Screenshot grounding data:
:::::

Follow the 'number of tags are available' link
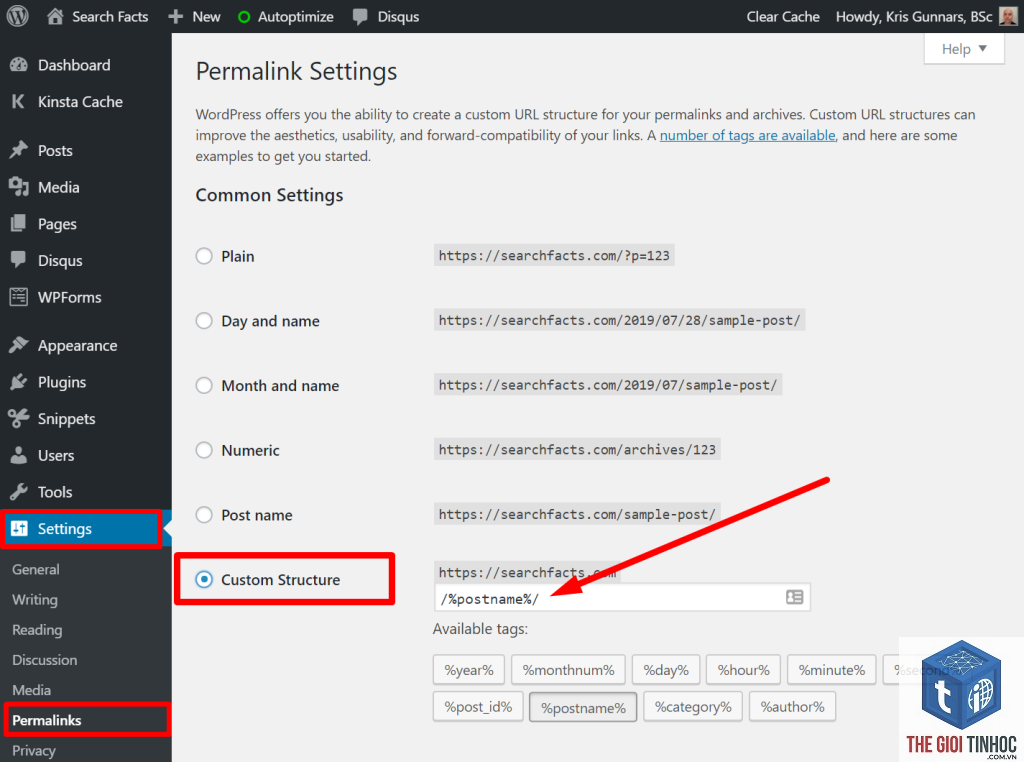Image resolution: width=1024 pixels, height=762 pixels. pyautogui.click(x=747, y=135)
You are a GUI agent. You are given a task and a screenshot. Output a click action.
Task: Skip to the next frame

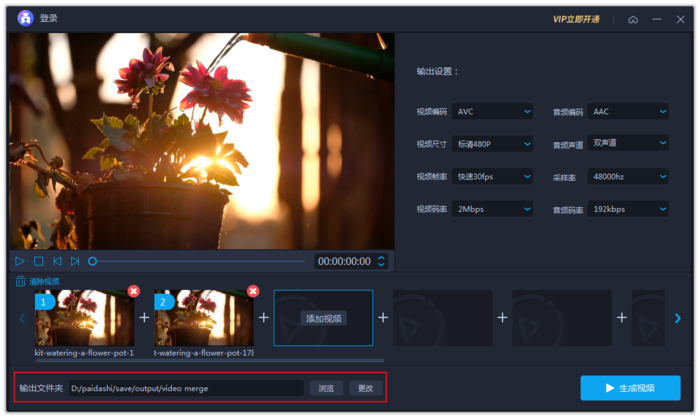tap(75, 261)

:::::

Could you write the entries out again exactly, without their pictures?

* _RESPONSE TO THE EXERCISE_
Follow the 'number of tags are available' link
Image resolution: width=1024 pixels, height=762 pixels. pyautogui.click(x=747, y=135)
You are a GUI agent. You are given a task and a screenshot. Output a click action.
Task: Skip to the next frame

tap(75, 261)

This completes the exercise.